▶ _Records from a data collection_
»»

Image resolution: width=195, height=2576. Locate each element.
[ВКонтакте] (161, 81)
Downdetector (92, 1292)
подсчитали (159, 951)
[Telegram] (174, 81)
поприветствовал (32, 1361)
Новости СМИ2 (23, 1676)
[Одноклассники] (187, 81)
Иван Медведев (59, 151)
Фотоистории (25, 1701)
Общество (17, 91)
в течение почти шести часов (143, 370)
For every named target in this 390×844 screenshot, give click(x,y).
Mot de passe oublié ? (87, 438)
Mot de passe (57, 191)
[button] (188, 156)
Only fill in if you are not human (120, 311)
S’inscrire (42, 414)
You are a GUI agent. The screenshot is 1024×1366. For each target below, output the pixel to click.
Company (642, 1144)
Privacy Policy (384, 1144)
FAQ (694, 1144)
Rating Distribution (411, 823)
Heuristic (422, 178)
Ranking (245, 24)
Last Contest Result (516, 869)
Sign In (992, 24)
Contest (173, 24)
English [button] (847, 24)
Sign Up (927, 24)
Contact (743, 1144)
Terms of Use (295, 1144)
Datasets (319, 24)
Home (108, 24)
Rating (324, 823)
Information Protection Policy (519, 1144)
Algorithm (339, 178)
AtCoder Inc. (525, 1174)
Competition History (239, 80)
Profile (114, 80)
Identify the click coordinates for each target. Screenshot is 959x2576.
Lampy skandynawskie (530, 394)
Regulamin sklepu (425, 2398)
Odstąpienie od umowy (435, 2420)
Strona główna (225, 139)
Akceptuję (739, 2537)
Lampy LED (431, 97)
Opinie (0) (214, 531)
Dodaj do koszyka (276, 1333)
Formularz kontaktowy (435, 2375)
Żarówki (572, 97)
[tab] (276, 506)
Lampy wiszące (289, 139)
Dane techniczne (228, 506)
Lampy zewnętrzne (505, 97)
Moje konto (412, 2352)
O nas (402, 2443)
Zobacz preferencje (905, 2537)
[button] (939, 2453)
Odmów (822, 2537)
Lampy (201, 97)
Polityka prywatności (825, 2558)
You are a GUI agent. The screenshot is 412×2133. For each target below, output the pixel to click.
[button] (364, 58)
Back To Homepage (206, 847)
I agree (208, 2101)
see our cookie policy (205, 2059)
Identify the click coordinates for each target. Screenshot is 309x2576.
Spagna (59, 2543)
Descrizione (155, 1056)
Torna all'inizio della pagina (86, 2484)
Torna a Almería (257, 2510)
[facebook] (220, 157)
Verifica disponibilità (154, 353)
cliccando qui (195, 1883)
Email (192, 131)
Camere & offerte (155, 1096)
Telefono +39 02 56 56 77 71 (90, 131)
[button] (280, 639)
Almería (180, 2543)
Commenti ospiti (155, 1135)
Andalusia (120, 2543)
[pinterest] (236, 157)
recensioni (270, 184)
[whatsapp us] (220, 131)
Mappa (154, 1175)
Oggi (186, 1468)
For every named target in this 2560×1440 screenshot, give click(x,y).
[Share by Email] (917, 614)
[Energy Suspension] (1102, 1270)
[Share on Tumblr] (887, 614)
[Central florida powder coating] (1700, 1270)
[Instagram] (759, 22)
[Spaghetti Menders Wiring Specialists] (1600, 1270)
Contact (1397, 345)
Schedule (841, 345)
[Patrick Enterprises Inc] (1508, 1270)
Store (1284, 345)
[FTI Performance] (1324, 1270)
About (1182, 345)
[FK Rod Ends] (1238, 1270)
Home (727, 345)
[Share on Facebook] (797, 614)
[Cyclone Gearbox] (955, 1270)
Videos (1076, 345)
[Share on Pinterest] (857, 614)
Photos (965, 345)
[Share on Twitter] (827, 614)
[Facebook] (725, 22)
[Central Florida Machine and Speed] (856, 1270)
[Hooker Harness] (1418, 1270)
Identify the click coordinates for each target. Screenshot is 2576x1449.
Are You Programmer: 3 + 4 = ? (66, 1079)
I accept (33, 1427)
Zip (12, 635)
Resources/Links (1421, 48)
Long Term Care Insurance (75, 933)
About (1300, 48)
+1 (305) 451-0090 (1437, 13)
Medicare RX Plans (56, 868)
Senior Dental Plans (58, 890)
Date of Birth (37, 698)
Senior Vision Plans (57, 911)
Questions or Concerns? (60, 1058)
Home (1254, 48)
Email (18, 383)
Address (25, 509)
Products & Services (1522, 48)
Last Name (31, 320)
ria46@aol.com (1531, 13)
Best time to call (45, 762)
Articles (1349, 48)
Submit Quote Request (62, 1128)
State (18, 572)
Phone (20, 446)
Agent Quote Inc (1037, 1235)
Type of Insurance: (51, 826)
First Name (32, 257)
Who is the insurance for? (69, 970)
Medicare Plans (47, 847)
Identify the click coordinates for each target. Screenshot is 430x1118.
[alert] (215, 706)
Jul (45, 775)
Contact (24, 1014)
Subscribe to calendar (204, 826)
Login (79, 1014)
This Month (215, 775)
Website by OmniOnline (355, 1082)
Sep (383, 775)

««

▶ _Task_
Could you reproduce the data above exactly as given?

▶ _Solved problem_
Image resolution: width=195, height=2576. Locate each element.
[ВКонтакте] (161, 81)
Downdetector (92, 1292)
подсчитали (159, 951)
[Telegram] (174, 81)
поприветствовал (32, 1361)
Новости СМИ2 (23, 1676)
[Одноклассники] (187, 81)
Иван Медведев (59, 151)
Фотоистории (25, 1701)
Общество (17, 91)
в течение почти шести часов (143, 370)
For every named target in this 390×844 screenshot, give click(x,y).
Mot de passe oublié ? (87, 438)
Mot de passe (57, 191)
[button] (188, 156)
Only fill in if you are not human (120, 311)
S’inscrire (42, 414)
You are a GUI agent. The screenshot is 1024×1366. For each target below, output the pixel to click.
Company (642, 1144)
Privacy Policy (384, 1144)
FAQ (694, 1144)
Rating Distribution (411, 823)
Heuristic (422, 178)
Ranking (245, 24)
Last Contest Result (516, 869)
Sign In (992, 24)
Contest (173, 24)
English [button] (847, 24)
Sign Up (927, 24)
Contact (743, 1144)
Terms of Use (295, 1144)
Datasets (319, 24)
Home (108, 24)
Rating (324, 823)
Information Protection Policy (519, 1144)
Algorithm (339, 178)
AtCoder Inc. (525, 1174)
Competition History (239, 80)
Profile (114, 80)
Identify the click coordinates for each target. Screenshot is 959x2576.
Lampy skandynawskie (530, 394)
Regulamin sklepu (425, 2398)
Odstąpienie od umowy (435, 2420)
Strona główna (225, 139)
Akceptuję (739, 2537)
Lampy LED (431, 97)
Opinie (0) (214, 531)
Dodaj do koszyka (276, 1333)
Formularz kontaktowy (435, 2375)
Żarówki (572, 97)
[tab] (276, 506)
Lampy wiszące (289, 139)
Dane techniczne (228, 506)
Lampy zewnętrzne (505, 97)
Moje konto (412, 2352)
O nas (402, 2443)
Zobacz preferencje (905, 2537)
[button] (939, 2453)
Odmów (822, 2537)
Lampy (201, 97)
Polityka prywatności (825, 2558)
You are a GUI agent. The screenshot is 412×2133. For each target below, output the pixel to click.
[button] (364, 58)
Back To Homepage (206, 847)
I agree (208, 2101)
see our cookie policy (205, 2059)
Identify the click coordinates for each target. Screenshot is 309x2576.
Spagna (59, 2543)
Descrizione (155, 1056)
Torna all'inizio della pagina (86, 2484)
Torna a Almería (257, 2510)
[facebook] (220, 157)
Verifica disponibilità (154, 353)
cliccando qui (195, 1883)
Email (192, 131)
Camere & offerte (155, 1096)
Telefono +39 02 56 56 77 71 (90, 131)
[button] (280, 639)
Almería (180, 2543)
Commenti ospiti (155, 1135)
Andalusia (120, 2543)
[pinterest] (236, 157)
recensioni (270, 184)
[whatsapp us] (220, 131)
Mappa (154, 1175)
Oggi (186, 1468)
For every named target in this 2560×1440 screenshot, give click(x,y).
[Share by Email] (917, 614)
[Energy Suspension] (1102, 1270)
[Share on Tumblr] (887, 614)
[Central florida powder coating] (1700, 1270)
[Instagram] (759, 22)
[Spaghetti Menders Wiring Specialists] (1600, 1270)
Contact (1397, 345)
Schedule (841, 345)
[Patrick Enterprises Inc] (1508, 1270)
Store (1284, 345)
[FTI Performance] (1324, 1270)
About (1182, 345)
[FK Rod Ends] (1238, 1270)
Home (727, 345)
[Share on Facebook] (797, 614)
[Cyclone Gearbox] (955, 1270)
Videos (1076, 345)
[Share on Pinterest] (857, 614)
Photos (965, 345)
[Share on Twitter] (827, 614)
[Facebook] (725, 22)
[Central Florida Machine and Speed] (856, 1270)
[Hooker Harness] (1418, 1270)
Identify the click coordinates for each target. Screenshot is 2576x1449.
Are You Programmer: 3 + 4 = ? (66, 1079)
I accept (33, 1427)
Zip (12, 635)
Resources/Links (1421, 48)
Long Term Care Insurance (75, 933)
About (1300, 48)
+1 (305) 451-0090 (1437, 13)
Medicare RX Plans (56, 868)
Senior Dental Plans (58, 890)
Date of Birth (37, 698)
Senior Vision Plans (57, 911)
Questions or Concerns? (60, 1058)
Home (1254, 48)
Email (18, 383)
Address (25, 509)
Products & Services (1522, 48)
Last Name (31, 320)
ria46@aol.com (1531, 13)
Best time to call (45, 762)
Articles (1349, 48)
Submit Quote Request (62, 1128)
State (18, 572)
Phone (20, 446)
Agent Quote Inc (1037, 1235)
Type of Insurance: (51, 826)
First Name (32, 257)
Who is the insurance for? (69, 970)
Medicare Plans (47, 847)
Identify the click coordinates for each target. Screenshot is 430x1118.
[alert] (215, 706)
Jul (45, 775)
Contact (24, 1014)
Subscribe to calendar (204, 826)
Login (79, 1014)
This Month (215, 775)
Website by OmniOnline (355, 1082)
Sep (383, 775)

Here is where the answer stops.